Can I be honest about something? It pisses me off when I read that picky eating is a normal developmental stage that children grow out of.
It’s not that I don’t think children typically go through a stage where they become more difficult to feed. They do. Just like, I would add, children go through a phase where they become more difficult to dress too. It’s normal and natural for children to want to exert what little control they have.
What pisses me off, though, is the idea that because it’s “normal” there’s nothing parents can do except wait it out. And passively continue to serve up new foods, all the while hoping that this time will be the magic moment when their kids miraculously start eating more adventurously.
Of course I say passively serving up new foods because that’s the advice. In reality, most parents are anything but passive. We try to tempt, we cajole, we beg, we barter. And who can blame us? The kids have to eat, right? Moreover, it’s our job to get healthy food into them. And then there’s the problem with food waste when children refuse to eat what we prepare.
Recently, The New York Times published an article that explores what happens when picky eaters grow up. Although estimates of picky eating in children range from 5-25%, the prevalence of picky eating in adults is unknown. One reason, the article reports, is that many adults keep their picky eating a secret. Nonetheless, one survey found that 75% of adults who identify as picky eaters said the pattern started in childhood.
So, we can look at this in two ways. Either people have picky eating, like they have allergies for instance, and there’s nothing we can do about it. Or, the way we respond to picky eating in childhood often cements the deal.
Stephanie Lucianovic, author of Suffering Succotash: A Picky Eater’s Quest to Understand Why We Hate the Foods We Hate (a book I found to be an interesting read) says, “People aren’t choosing to dislike food. There’s a lot of shame involved. There’s not a lot of empathy for picky eaters.”
Shame. Lack of Empathy. These are powerful feelings.
The current feeding environment doesn’t encourage a lot of empathy. Indeed, it pits parents against children. Just look at the language we use. We talk about “getting” healthy food into kids. Or “getting” kids to like new foods. We’re told to actively show kids how much we’re enjoying our food. “Mmmm, this is sooooo good.” Or invite your children’s more adventurous eating peers over for a meal. “Look, Johnny enjoys broccoli.” These strategies (inadvertently of course) frequently produce feelings of shame and inadequacy.
So what can you do to parent a picky eater? For one thing, it’s important to recognize that picky eaters would eat differently if they could. (Just like children who struggle to read would read better if they could.) Second, recognize that this is a teaching challenge more than a feeding challenge. Some picky eaters will remain picky for life. They need strategies for coping. What do you do when something offensive hits the plate? Or you’re dining at a restaurant? How can you manage anxiety and stress?

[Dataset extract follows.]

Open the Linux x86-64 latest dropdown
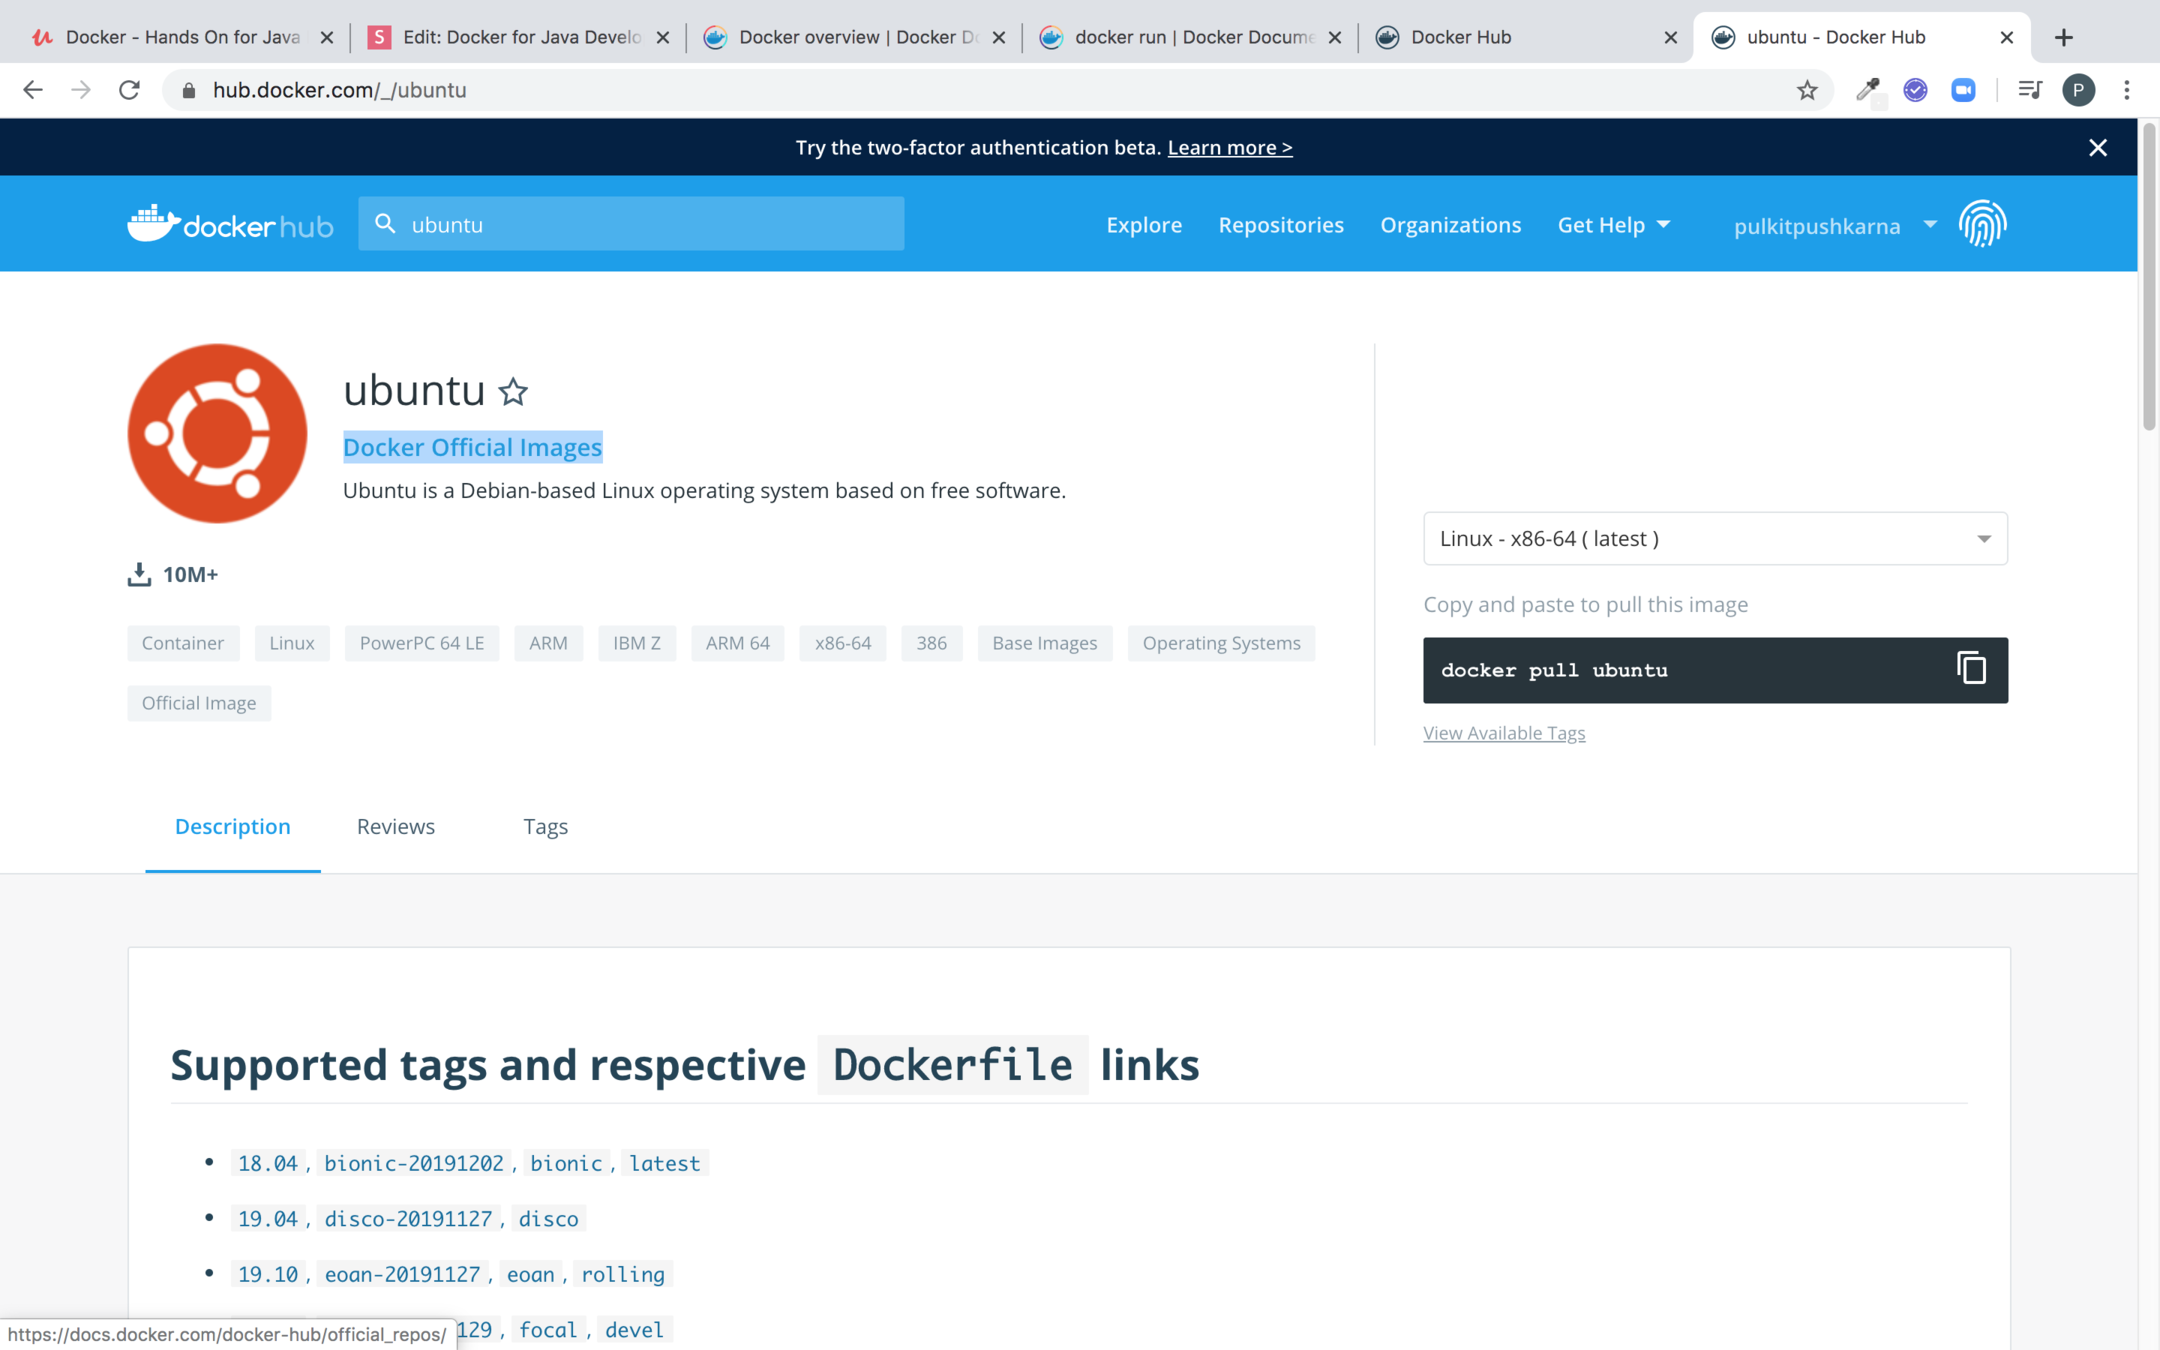The image size is (2160, 1350). click(1714, 538)
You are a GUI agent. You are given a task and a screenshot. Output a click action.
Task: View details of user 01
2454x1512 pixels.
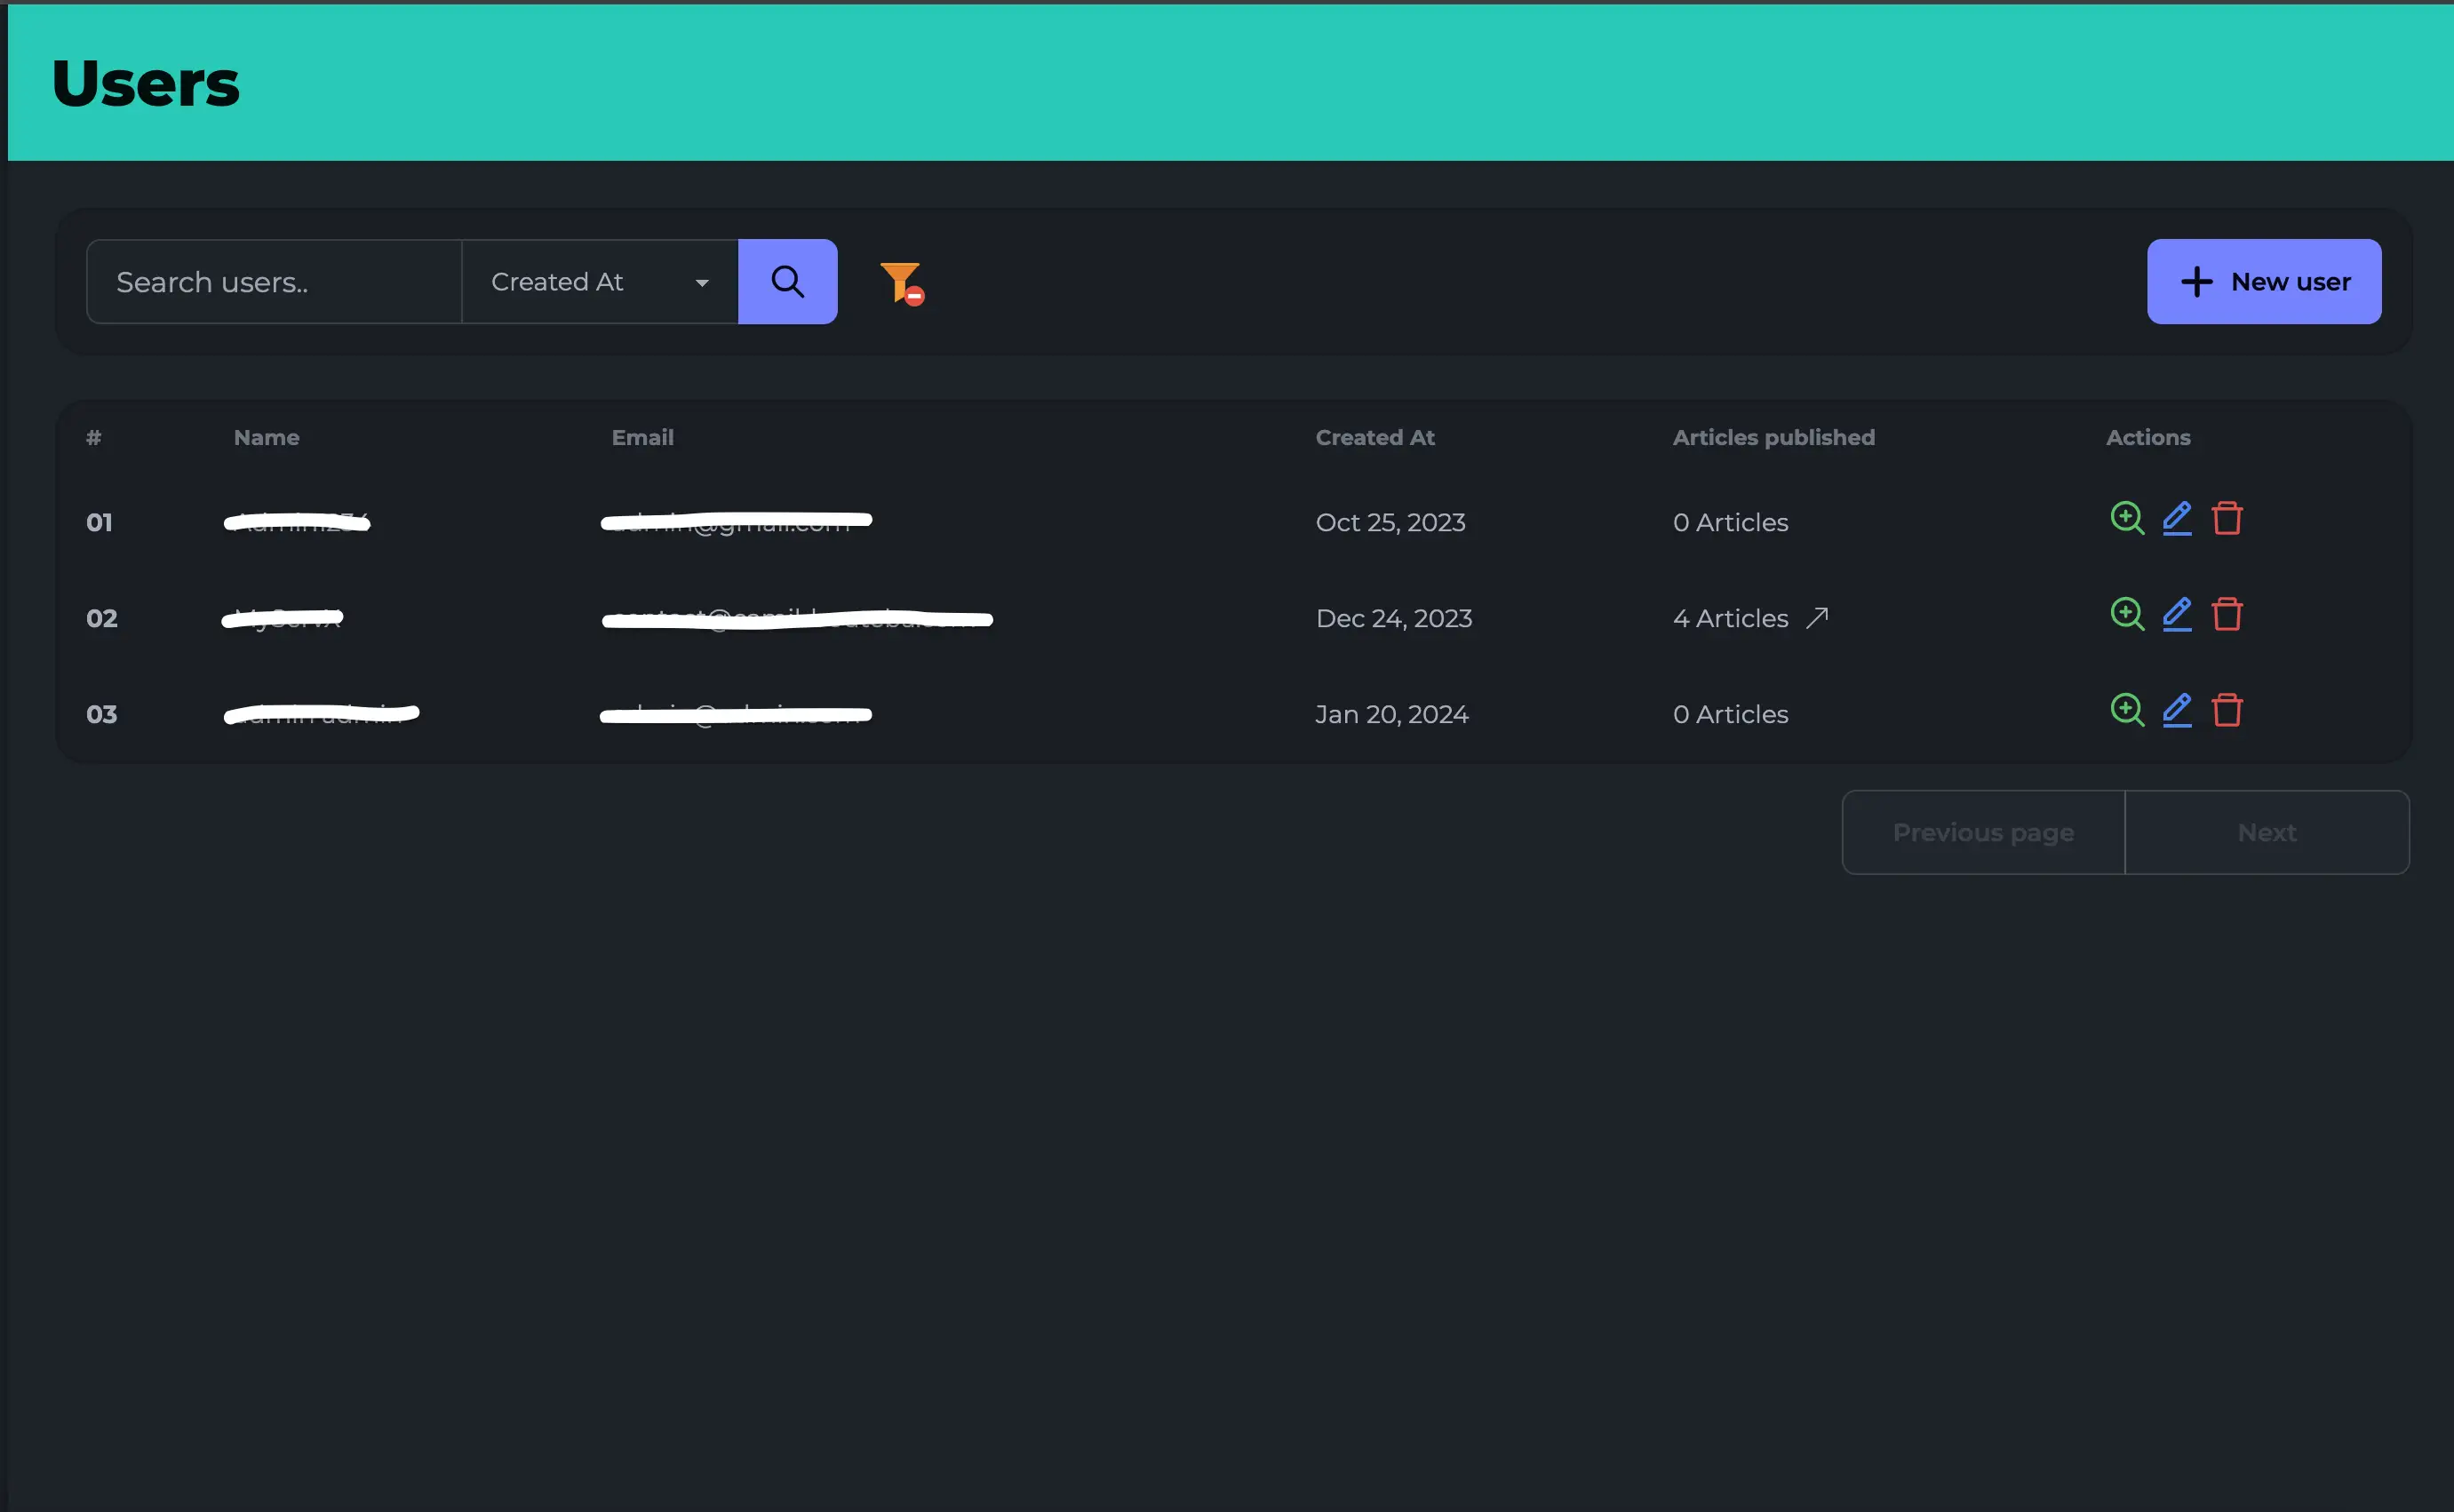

And finally, picky eaters need to learn how to explore new foods.
Stephanie Lucianovic taught herself to overcome her picky eating by learning how to taste new foods. And then she kept at it until the unfamiliar became familiar. Parents can, and should, do this with children. Turning the unfamiliar into the familiar, however, doesn’t happen by plopping a pile of peas on the plate. Or by requiring a “no thank you” bite. It happens by creating safety. For the very picky, food exploration happens best away from the table so there is no expectation of eating. And the first step might simply be looking or smelling.
“A person’s experiences often need to be validated and fully understood before changes are even considered,” says Dr. Nancy Zucker, a psychologist and director of the Duke Center for Eating Disorders. That validation and understanding has to start in childhood.